LiteRT-LM is Google's open-source inference framework designed for deploying Large Language Models (LLMs) on edge devices. Its primary purpose is to enable high-performance, production-ready GenAI experiences directly on devices like smartphones, wearables, and IoT devices, thereby reducing latency, enhancing privacy, and enabling offline functionality. The framework is built to be cross-platform, supporting a wide range of operating systems and hardware configurations.

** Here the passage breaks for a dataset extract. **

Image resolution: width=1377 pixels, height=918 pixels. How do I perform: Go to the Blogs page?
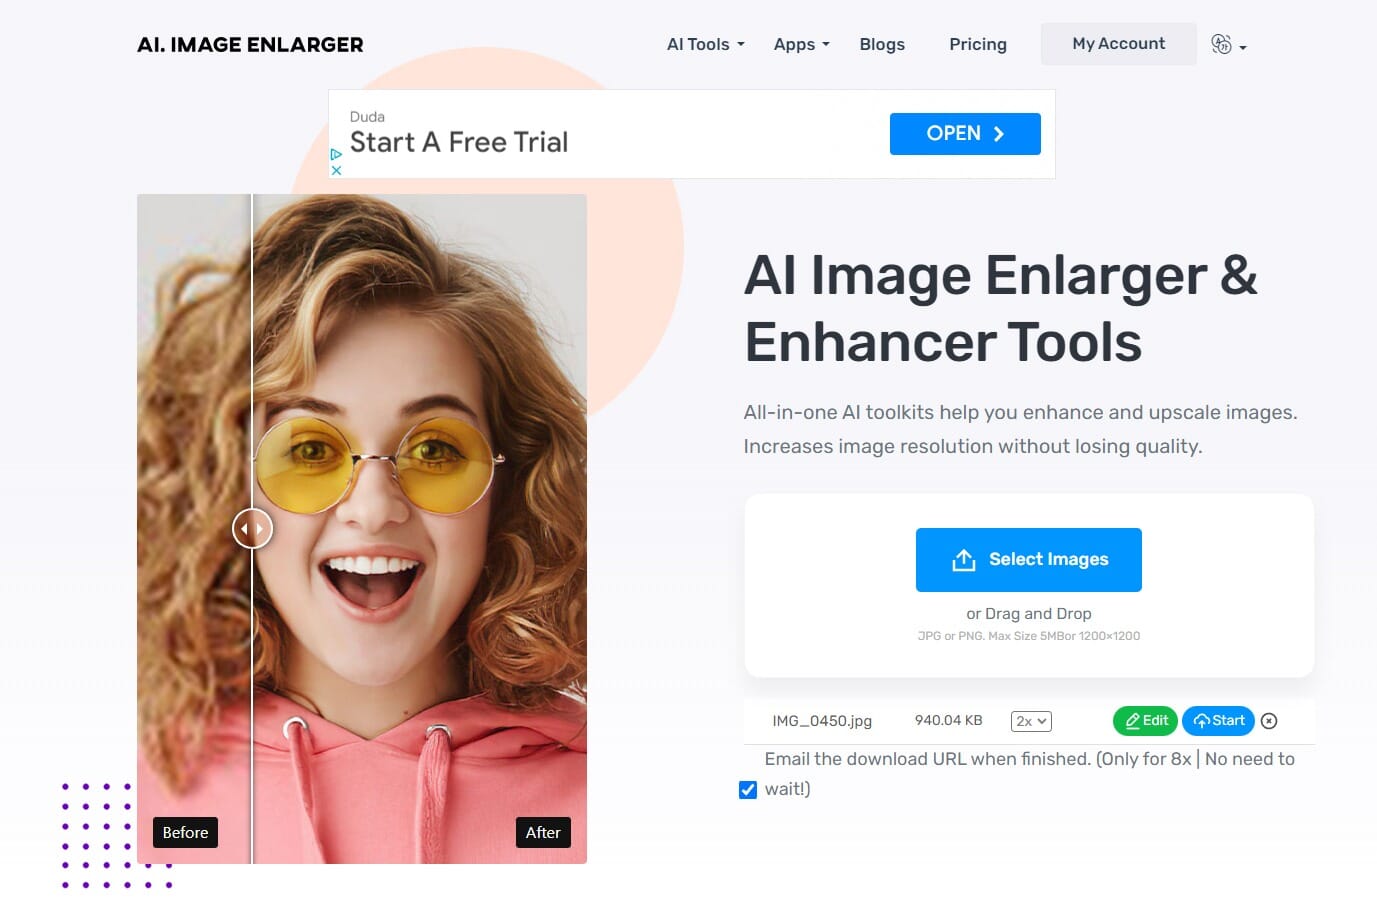tap(881, 44)
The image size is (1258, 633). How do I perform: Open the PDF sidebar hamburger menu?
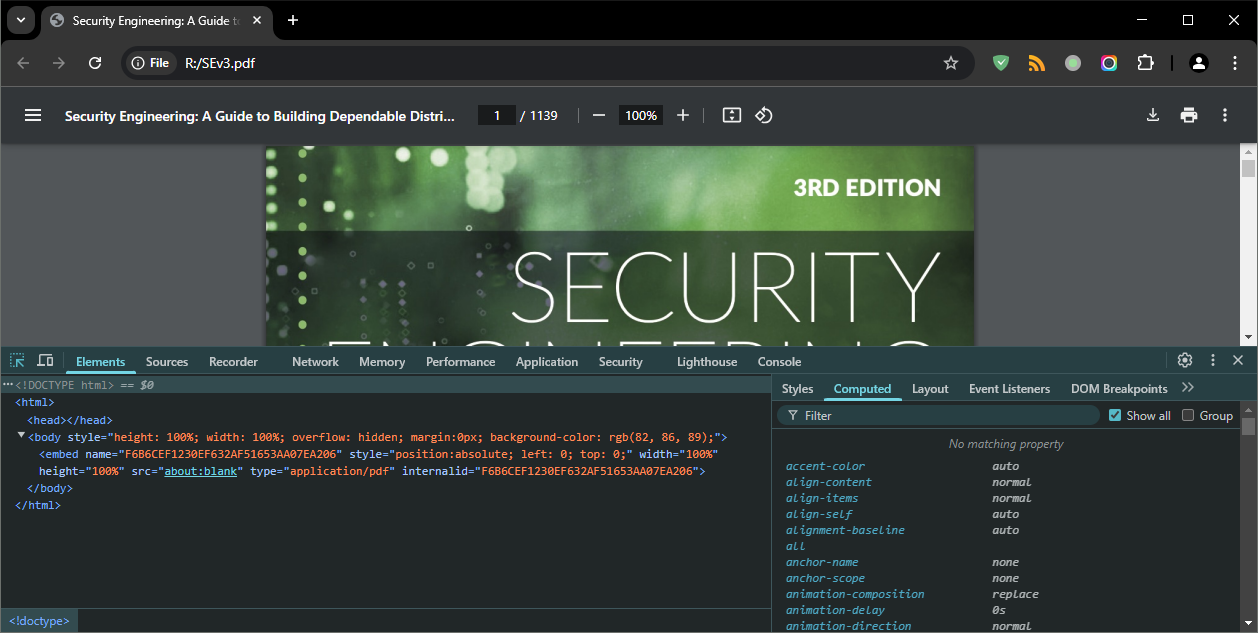(x=33, y=115)
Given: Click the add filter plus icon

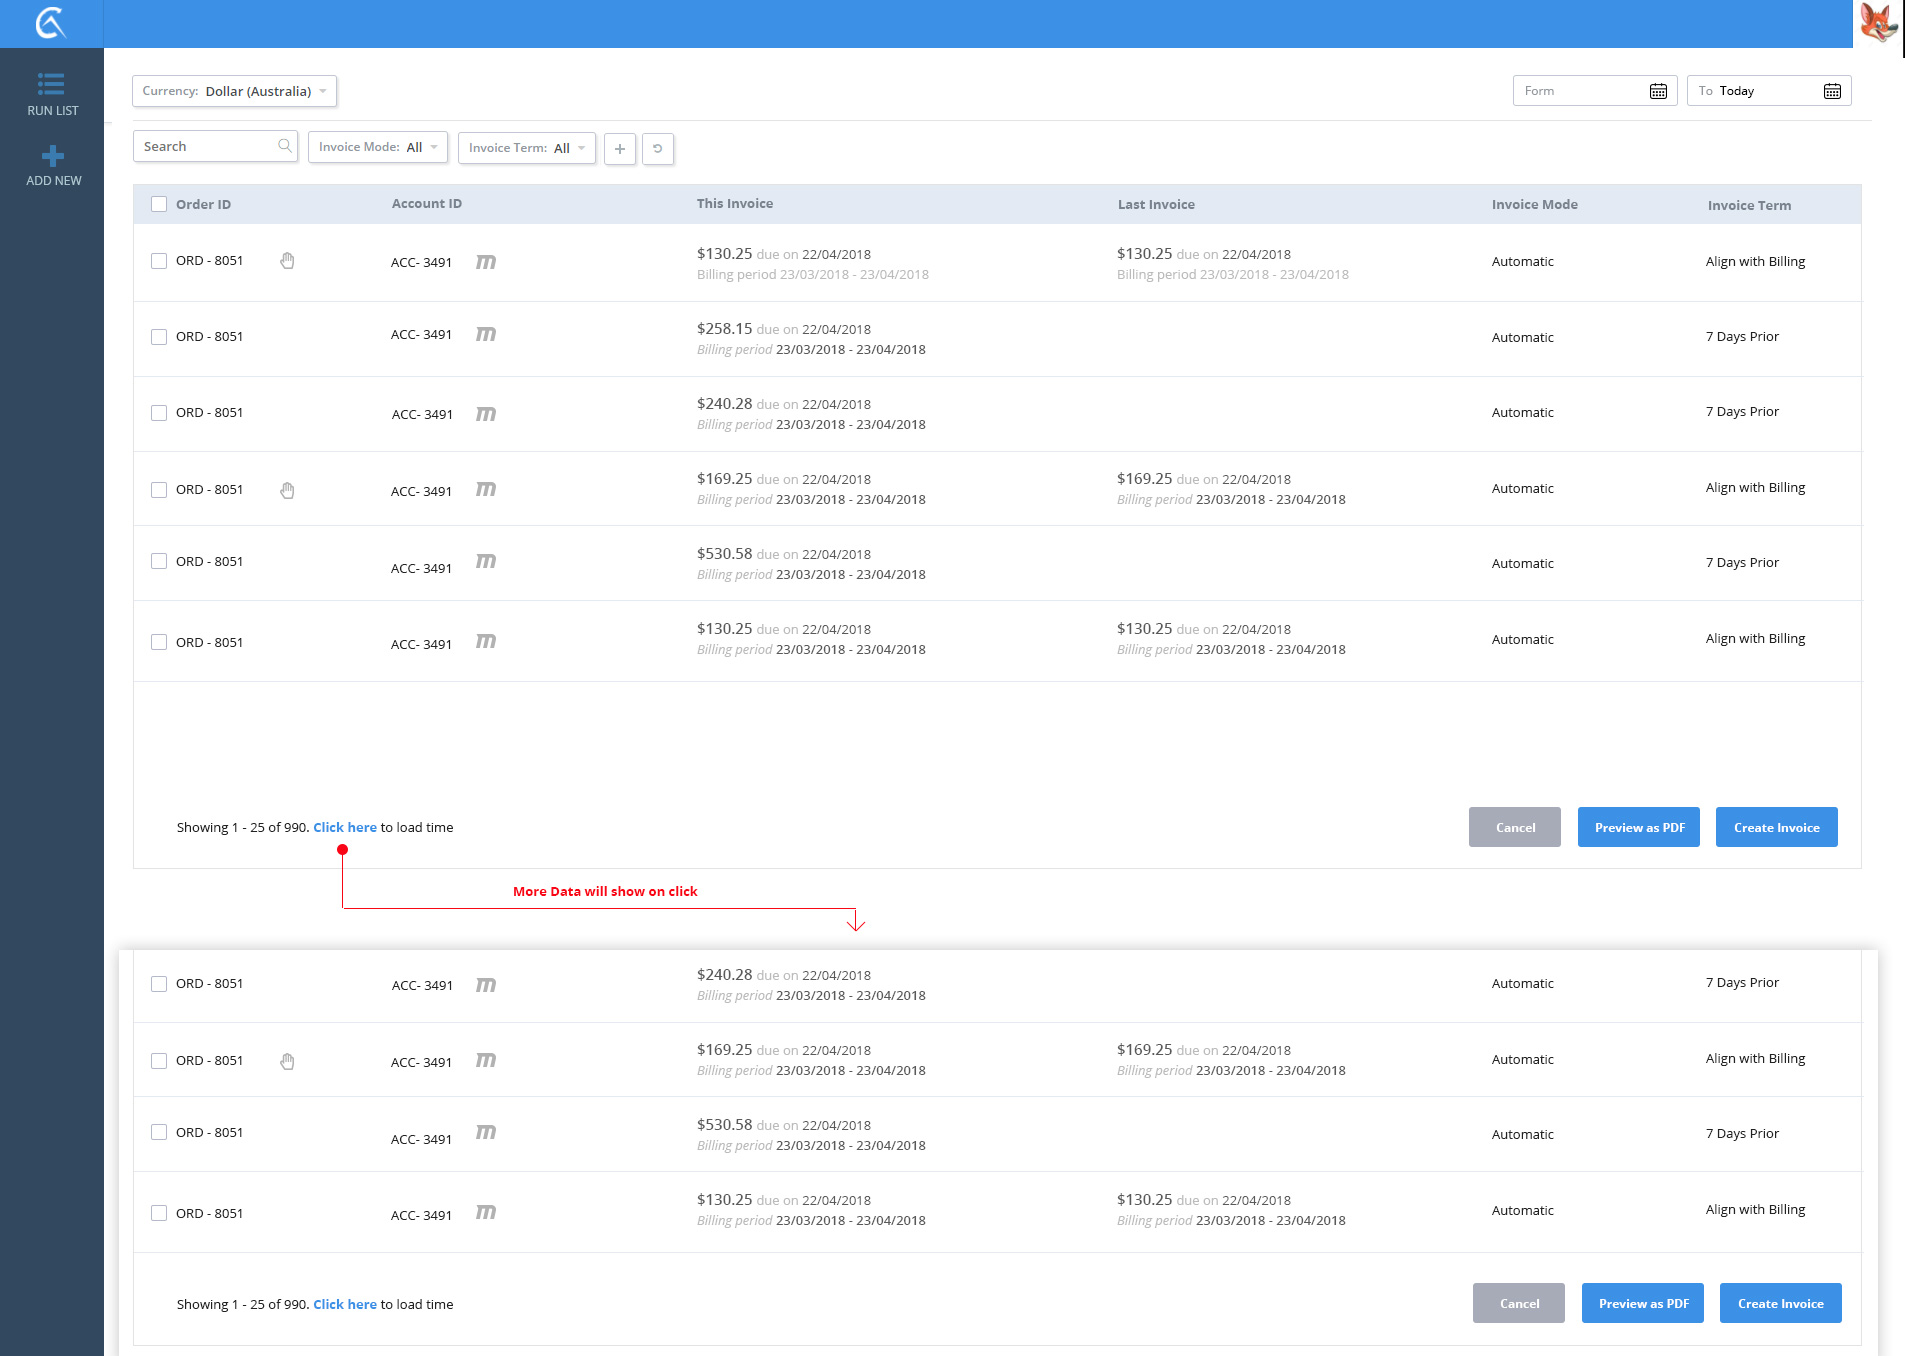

The core functionality of LiteRT-LM revolves around efficient model execution on resource-constrained devices. It achieves this through several key features. Firstly, it offers broad cross-platform support, including Android, iOS, web browsers, desktop operating systems (macOS, Windows, Linux), and IoT devices like the Raspberry Pi. This versatility allows developers to integrate LLMs into a diverse range of applications. Secondly, LiteRT-LM leverages hardware acceleration, utilizing both GPUs and NPUs (Neural Processing Units) to maximize performance. This optimization is crucial for achieving real-time or near-real-time inference speeds on edge devices.
Beyond basic LLM inference, LiteRT-LM provides advanced capabilities. It supports multi-modality, allowing it to process inputs beyond just text, including vision and audio. This opens up possibilities for applications that integrate image or audio understanding. Furthermore, the framework includes tool use functionality, enabling function calling for agentic workflows. This allows LLMs to interact with external tools and APIs, expanding their capabilities and enabling more complex tasks. LiteRT-LM also boasts broad model support, compatible with popular LLMs like Gemma, Llama, Phi-4, and Qwen, giving developers flexibility in choosing the best model for their needs.
LiteRT-LM is production-ready and powers on-device GenAI experiences in several Google products, including Chrome, Chromebook Plus, and Pixel Watch. The framework is also available through the Google AI Edge Gallery app, allowing users to readily run models on their devices. The repository provides a command-line interface (CLI) for easy experimentation and deployment, allowing users to quickly test and run models without writing code. The framework also offers language-specific APIs for Kotlin (Android), Python, and C++, with Swift support in development, simplifying integration into existing projects.
The repository includes comprehensive documentation, including technical overviews, CLI guides, and language-specific tutorials. Users can find performance benchmarks, model support information, and detailed instructions for getting started. The project also provides a "Quick Start" guide that allows users to run models directly from the terminal using the `uv` package manager, eliminating the need for complex setup procedures. The repository also highlights recent releases, showcasing new features and improvements, such as support for Gemma 4, enhancements to function calling, and the introduction of the LiteRT-LM CLI. The framework is actively developed and maintained, with regular updates and improvements to enhance performance, expand model support, and add new features.